* Supplied data *
::::::::::

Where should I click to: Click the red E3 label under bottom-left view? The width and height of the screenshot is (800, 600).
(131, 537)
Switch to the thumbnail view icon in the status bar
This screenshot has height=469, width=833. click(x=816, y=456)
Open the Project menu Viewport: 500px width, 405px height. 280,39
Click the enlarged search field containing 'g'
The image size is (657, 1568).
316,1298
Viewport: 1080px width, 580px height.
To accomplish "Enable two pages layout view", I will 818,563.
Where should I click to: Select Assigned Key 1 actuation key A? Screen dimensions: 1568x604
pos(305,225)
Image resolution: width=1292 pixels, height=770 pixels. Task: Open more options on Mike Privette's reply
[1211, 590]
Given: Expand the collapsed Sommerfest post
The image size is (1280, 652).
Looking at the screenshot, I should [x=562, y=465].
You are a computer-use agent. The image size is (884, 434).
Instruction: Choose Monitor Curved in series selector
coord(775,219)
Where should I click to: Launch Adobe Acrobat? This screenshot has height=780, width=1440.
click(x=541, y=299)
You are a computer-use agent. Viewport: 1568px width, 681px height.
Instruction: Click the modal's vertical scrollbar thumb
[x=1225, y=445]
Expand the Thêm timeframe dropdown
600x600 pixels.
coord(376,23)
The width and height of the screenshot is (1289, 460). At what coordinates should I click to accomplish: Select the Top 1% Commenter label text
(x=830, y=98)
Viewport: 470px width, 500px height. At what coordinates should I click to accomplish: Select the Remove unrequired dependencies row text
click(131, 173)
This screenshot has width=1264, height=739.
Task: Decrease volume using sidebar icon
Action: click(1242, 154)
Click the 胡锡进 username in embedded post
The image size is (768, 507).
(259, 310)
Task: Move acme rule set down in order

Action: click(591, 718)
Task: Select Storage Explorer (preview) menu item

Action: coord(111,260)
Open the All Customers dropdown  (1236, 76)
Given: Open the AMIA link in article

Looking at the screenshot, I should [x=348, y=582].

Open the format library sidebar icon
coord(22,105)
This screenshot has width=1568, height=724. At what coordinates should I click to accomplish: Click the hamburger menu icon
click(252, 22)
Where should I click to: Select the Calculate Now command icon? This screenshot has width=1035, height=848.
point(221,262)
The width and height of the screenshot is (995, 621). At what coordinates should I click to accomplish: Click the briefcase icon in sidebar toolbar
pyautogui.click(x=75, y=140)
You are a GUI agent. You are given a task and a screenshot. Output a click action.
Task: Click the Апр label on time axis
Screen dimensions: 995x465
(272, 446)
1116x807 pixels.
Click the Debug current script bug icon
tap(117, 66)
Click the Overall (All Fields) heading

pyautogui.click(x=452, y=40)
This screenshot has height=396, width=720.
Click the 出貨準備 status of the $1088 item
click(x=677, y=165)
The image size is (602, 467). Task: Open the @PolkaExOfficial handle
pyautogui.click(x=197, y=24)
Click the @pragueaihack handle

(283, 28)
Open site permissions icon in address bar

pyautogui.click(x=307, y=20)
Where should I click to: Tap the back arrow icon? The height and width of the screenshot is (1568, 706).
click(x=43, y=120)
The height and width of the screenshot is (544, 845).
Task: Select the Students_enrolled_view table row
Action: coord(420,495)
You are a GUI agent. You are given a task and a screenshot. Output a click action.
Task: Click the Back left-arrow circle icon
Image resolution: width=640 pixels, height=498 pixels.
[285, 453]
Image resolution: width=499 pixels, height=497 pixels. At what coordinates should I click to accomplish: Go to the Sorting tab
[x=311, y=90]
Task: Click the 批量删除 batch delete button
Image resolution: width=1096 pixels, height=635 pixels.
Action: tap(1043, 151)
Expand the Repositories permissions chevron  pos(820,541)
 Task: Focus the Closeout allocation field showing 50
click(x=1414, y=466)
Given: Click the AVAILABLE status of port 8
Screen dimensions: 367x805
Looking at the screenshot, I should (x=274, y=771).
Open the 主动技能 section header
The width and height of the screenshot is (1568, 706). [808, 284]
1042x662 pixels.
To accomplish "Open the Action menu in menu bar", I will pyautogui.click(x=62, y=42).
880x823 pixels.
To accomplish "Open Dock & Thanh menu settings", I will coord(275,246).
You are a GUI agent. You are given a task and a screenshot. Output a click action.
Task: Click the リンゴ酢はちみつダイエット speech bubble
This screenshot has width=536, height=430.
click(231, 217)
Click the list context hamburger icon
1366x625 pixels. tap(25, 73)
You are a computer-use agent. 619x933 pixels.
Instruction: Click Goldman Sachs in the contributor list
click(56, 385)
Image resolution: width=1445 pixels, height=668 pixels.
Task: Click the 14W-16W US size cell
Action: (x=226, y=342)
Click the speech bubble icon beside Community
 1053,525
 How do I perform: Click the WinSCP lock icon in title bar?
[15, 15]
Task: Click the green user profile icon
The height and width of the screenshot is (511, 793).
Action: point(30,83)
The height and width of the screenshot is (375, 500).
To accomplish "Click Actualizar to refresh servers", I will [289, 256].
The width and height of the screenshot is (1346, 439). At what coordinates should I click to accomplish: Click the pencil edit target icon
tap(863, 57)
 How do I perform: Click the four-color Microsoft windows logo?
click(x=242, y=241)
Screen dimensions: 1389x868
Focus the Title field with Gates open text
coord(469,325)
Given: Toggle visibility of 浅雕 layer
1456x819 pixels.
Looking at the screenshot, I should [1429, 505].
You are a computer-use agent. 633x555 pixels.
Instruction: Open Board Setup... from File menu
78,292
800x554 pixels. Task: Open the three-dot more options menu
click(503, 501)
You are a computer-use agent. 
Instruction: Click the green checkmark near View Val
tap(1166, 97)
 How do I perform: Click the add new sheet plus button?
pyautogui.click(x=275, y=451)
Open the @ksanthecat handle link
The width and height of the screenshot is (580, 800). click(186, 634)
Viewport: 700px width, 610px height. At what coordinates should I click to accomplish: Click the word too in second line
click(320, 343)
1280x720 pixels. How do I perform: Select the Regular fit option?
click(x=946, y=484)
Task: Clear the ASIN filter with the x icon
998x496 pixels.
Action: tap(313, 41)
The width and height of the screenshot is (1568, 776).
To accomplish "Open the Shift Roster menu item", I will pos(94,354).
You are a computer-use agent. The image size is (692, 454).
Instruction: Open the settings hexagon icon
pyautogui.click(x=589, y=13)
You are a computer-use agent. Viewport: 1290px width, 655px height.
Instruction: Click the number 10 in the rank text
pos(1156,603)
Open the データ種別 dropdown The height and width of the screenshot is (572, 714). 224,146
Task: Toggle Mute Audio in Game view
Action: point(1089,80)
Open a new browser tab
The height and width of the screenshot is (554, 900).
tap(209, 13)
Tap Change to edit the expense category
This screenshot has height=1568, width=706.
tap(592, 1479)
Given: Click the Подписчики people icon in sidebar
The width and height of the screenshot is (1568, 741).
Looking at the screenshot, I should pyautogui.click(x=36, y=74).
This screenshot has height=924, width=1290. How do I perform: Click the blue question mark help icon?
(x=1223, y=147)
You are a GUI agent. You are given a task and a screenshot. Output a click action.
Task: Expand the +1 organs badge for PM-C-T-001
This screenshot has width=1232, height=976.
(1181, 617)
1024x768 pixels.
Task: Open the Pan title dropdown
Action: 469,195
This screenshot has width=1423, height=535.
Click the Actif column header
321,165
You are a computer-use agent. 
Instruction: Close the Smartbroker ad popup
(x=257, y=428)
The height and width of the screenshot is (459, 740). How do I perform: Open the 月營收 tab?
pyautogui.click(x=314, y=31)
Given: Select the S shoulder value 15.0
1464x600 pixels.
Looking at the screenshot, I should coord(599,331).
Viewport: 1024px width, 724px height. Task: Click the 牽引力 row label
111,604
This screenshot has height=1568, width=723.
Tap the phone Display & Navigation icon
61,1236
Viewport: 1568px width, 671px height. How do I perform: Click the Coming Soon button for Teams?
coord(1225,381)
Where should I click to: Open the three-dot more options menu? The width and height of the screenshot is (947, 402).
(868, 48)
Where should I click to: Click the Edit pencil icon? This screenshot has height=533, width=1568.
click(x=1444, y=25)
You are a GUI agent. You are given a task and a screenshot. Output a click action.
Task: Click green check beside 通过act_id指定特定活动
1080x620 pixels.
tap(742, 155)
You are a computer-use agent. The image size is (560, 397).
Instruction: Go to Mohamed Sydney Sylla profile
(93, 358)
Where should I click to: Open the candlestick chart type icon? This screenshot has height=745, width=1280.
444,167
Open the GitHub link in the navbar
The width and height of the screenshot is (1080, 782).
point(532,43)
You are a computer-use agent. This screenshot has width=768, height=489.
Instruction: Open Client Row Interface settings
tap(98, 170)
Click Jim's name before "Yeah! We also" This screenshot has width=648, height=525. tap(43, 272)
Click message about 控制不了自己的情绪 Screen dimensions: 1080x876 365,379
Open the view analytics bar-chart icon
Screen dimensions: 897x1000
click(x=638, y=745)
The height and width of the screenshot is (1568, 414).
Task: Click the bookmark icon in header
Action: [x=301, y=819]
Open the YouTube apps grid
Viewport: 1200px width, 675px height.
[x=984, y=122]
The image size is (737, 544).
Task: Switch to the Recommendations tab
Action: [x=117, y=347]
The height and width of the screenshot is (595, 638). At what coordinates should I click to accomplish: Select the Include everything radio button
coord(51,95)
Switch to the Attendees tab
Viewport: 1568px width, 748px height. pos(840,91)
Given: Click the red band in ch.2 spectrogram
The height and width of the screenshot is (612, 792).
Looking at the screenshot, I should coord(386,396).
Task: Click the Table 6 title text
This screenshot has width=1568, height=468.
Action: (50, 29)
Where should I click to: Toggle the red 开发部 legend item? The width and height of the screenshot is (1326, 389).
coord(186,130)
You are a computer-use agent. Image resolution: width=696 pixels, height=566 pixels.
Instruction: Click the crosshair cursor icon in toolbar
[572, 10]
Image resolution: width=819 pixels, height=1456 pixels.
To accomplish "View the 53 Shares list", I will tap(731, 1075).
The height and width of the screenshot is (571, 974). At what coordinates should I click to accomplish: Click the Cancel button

::::::::::

* Aim of the exercise *
Copy each line from the entries above that has the word "post" in it.

* Written solution *
Given: Expand the collapsed Sommerfest post
Click the 胡锡进 username in embedded post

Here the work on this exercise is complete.